## Aim 1
Please rewrite the entries from the line with "Select the Master Bedroom label" to the line with "[x=88, y=479]", swapping "label" for "tag" and leaving everything else unchanged. Leave the pictures out of your answer.

During the study, participants stood on the pretend curb facing the real road and were instructed to use traffic on the real road to decide when to cross the pretend road. Anecdotal evidence from this study and empirical evidence from previous work (Lee et al., 1984) suggest that children and adults understood the protocol without difficulty.
Experimental Conditions
Adults crossed both the pretend and real roads, using the marked crosswalk, five times. Order of crossing real and pretend roads was randomized across adult participants. Children crossed the pretend road five times under each of the four intensities of supervision (no supervision, visual supervision, partial supervision, and full supervision), for a total of 20 crossings. Intensity level was presented in random order across participants. In the no supervision condition, children's parents were completely out of view. In the visual supervision condition, the parents watched children through a nearby window. Neither verbal nor nonverbal communication between children and parents was permitted or possible during crossings in this condition. In the partial supervision condition, parents stood on the opposite side of the pretend road, and to the right of the pretend curb from the children's perspective. Communication was permitted, and most parents did so via shouting or hand and body signals. In the full supervision condition, parents crossed the pretend road with their children. Many parents held hands with their child during this condition; almost all used physical and verbal communication.
Thus, increases in intensity beyond the no supervision condition involved two key aspects of parent supervision, varying parental attentiveness and readiness to intervene (Morrongiello, 2005). Attentiveness increased across conditions in the form of parental observation and communication. Readiness to intervene increased through the physical presence and proximity of the parent.
Protocol
Participants were first asked to stand on the pretend curb. Following a cue to "cross when you think it looks clear," participants began looking at traffic on the real road and crossed when they deemed it safe. After reaching the far side of the pretend road, participants walked back to the starting curb. All crossing behaviors were videotaped for subsequent coding using a camera with a wide-angle lens situated approximately five feet behind participants.

## Task material
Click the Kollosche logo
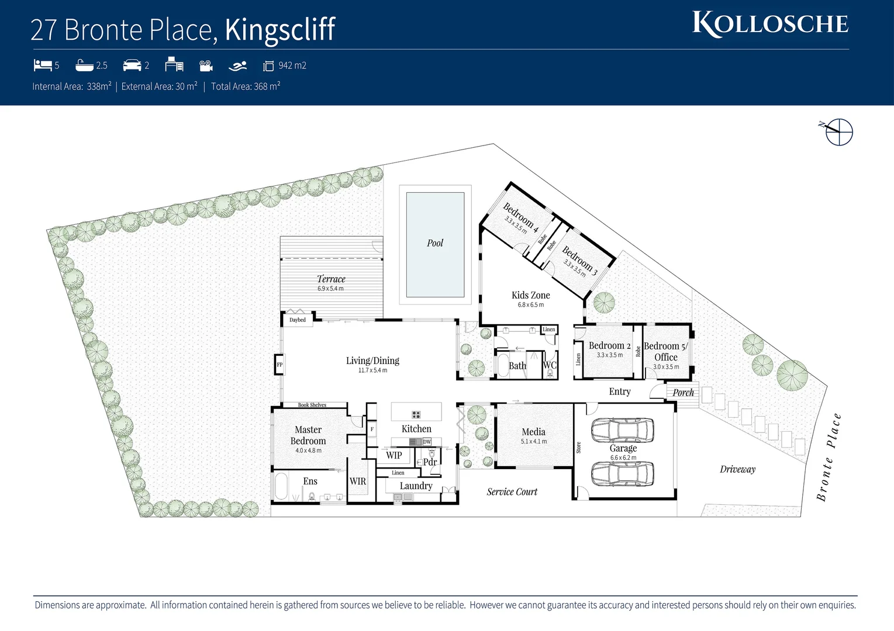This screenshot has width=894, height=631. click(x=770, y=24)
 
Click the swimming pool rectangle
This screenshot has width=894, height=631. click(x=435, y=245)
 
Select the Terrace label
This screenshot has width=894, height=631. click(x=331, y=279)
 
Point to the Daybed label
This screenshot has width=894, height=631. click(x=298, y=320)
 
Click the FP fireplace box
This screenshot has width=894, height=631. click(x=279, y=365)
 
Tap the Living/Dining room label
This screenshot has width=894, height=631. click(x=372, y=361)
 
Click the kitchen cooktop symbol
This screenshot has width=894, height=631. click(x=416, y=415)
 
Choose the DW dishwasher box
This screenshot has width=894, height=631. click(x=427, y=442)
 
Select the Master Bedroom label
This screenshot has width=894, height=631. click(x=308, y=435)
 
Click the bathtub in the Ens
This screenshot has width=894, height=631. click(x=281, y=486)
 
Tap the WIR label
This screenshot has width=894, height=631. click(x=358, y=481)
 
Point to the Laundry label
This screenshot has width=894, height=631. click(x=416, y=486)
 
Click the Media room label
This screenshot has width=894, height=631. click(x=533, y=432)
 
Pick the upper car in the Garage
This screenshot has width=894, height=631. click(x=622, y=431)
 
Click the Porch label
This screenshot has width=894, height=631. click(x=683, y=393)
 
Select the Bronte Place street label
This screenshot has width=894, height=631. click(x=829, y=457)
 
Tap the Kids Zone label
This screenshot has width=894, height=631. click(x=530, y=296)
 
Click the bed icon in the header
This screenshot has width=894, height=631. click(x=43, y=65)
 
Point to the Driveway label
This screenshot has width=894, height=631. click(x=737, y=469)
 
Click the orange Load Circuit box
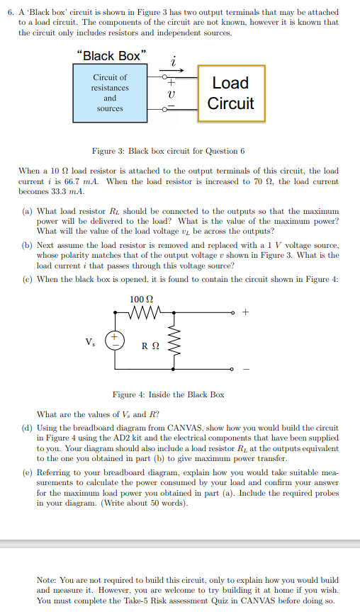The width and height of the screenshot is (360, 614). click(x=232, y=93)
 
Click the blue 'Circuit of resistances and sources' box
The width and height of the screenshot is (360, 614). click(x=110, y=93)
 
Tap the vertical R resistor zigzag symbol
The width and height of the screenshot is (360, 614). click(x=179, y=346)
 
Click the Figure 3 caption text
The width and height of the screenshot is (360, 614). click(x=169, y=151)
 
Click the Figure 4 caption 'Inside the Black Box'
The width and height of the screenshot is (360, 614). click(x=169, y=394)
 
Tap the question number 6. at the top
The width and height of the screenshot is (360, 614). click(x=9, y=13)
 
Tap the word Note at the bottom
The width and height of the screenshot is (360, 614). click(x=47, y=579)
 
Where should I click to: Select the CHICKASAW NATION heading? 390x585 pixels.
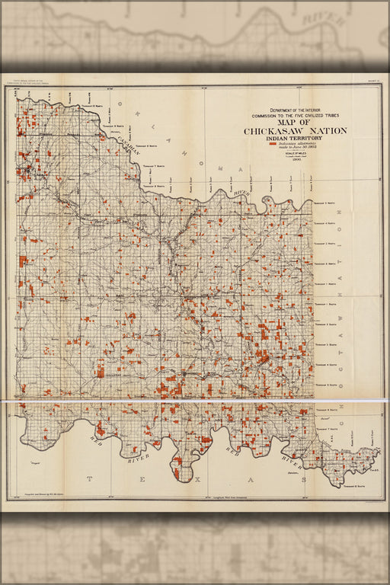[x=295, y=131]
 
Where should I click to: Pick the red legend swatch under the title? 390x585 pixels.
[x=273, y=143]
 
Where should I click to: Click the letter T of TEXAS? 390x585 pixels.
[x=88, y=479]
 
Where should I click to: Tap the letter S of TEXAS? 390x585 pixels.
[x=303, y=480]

## Aim 2
In the road-crossing study, how did parents observe their children during the visual supervision condition?

## Worked answer 1
Select the Master Bedroom tag
This screenshot has width=894, height=631. click(x=308, y=435)
 
Click the bathtub in the Ens
This screenshot has width=894, height=631. click(x=281, y=486)
 
Tap the WIR tag
This screenshot has width=894, height=631. click(x=358, y=481)
 
Point to the Laundry tag
This screenshot has width=894, height=631. click(x=416, y=486)
 
Click the Media room tag
This screenshot has width=894, height=631. click(x=533, y=432)
 
Pick the upper car in the Garage
This screenshot has width=894, height=631. click(x=622, y=431)
 
Click the Porch tag
This screenshot has width=894, height=631. click(x=683, y=393)
 
Select the Bronte Place street tag
This screenshot has width=894, height=631. click(x=829, y=457)
 
Tap the Kids Zone tag
This screenshot has width=894, height=631. click(x=530, y=296)
 
Click the bed icon in the header
This screenshot has width=894, height=631. click(x=43, y=65)
 
Point to the Driveway tag
This screenshot has width=894, height=631. click(x=737, y=469)
 
Click the orange Load Circuit box
The width and height of the screenshot is (360, 614). click(x=232, y=93)
 
Click the blue 'Circuit of resistances and sources' box
The width and height of the screenshot is (360, 614). click(x=110, y=93)
 
Tap the vertical R resistor zigzag symbol
The width and height of the screenshot is (360, 614). click(x=179, y=346)
 
Click the Figure 3 caption text
The width and height of the screenshot is (360, 614). click(x=169, y=151)
 
Click the Figure 4 caption 'Inside the Black Box'
The width and height of the screenshot is (360, 614). click(x=169, y=394)
 
Tap the question number 6. at the top
The width and height of the screenshot is (360, 614). click(x=9, y=13)
 
Tap the word Note at the bottom
The width and height of the screenshot is (360, 614). click(x=47, y=579)
 
Where should I click to: Select the CHICKASAW NATION heading? 390x585 pixels.
[x=295, y=131]
 
Where should I click to: Pick the red legend swatch under the title? 390x585 pixels.
[x=273, y=143]
 
Where should I click to: Click the letter T of TEXAS? 390x585 pixels.
[x=88, y=479]

## Worked answer 2
Through a nearby window.